NESSUNO MEGLIO DI UN FRUTTICOLTORE è in grado di comprendere e spiegare gli effetti dei cambiamenti climatici in atto, la sequenza di eventi che gli inverni più miti stanno producendo e come l’accentuata instabilità climatica (ondate di calore, siccità, grandinate, precipitazioni violente, gelate) va ad impattare sulla produzione di frutti L’alluvione che ha colpito nel maggio 2023 l’Emilia-Romagna, cuore produttivo delle pere made in Italy, va annoverata tra gli eventi estremi in grado di sconvolgere il ciclo naturale delle piante. Anche le forti grandinate che in estate si sono abbattute sulle aree di produzione delle pere hanno contribuito ad ampliare le dimensioni del disastro.

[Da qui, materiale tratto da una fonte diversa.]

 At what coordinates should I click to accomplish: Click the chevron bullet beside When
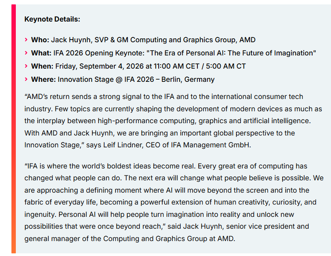(x=26, y=66)
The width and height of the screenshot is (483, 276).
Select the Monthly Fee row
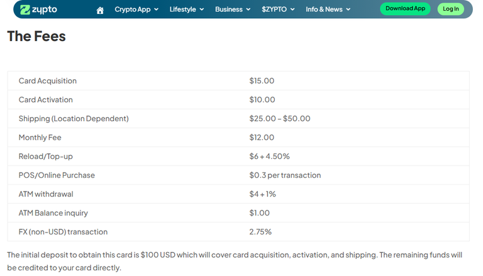tap(238, 137)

TRA LE CONDIZIONI CLIMATICHE AVVERSE, le alte temperature e la siccità agiscono producendo uno stress termico e idrico che indebolisce le piante e le espone all’azione dei patogeni. Le malattie fungine che colpiscono in misura crescente il pero e gli altri alberi da frutto, determinando vere e proprie emergenze fitosanitarie, sono sempre più difficili da combattere.

UN DISCORSO A PARTE MERITA LA CIMICE ASIATICA, individuata a partire dal 2012 nei frutteti di pere dell’Emilia-Romagna. L’insetto, arrivato in Europa attraverso le rotte commerciali, si è rapidamente adattato alle mutate condizioni climatiche. Gli inverni tiepidi e l’assenza di antagonisti naturali ne hanno favorito la riproduzione su larga scala, con la conseguenza di allargare il suo campo d’azione anche tra le piante di mele, pesche, nettarine, ciliegie, uva e kiwi.

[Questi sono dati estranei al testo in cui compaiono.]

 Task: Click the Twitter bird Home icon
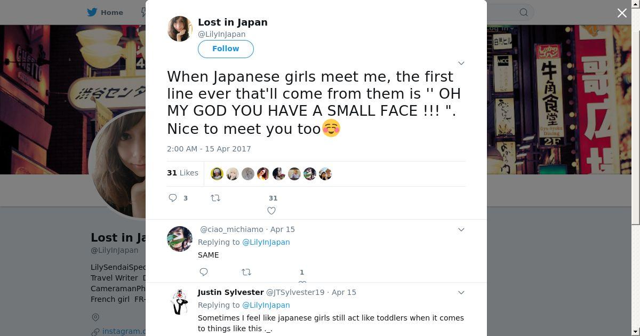(92, 12)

IL 2023 È STATO L’ANNO NERO DELLA FRUTTICOLTURA italiana, ma i danni subiti dai frutteti condizioneranno le produzioni degli anni a venire. Non sarà facile uscire dalla grande crisi che sta interessando le pere italiane, con la conseguenza di doverci rivolgere in misura crescente ai produttori dei paesi extra europei. Si accentuerà un fenomeno già ampiamente diffuso: l’offerta di pere acerbe, raccolte quando non hanno ancora raggiunto un adeguato grado zuccherino e destinate a non raggiungere la maturazione, col risultato di un peggioramento delle qualità organolettiche dei frutti in commercio.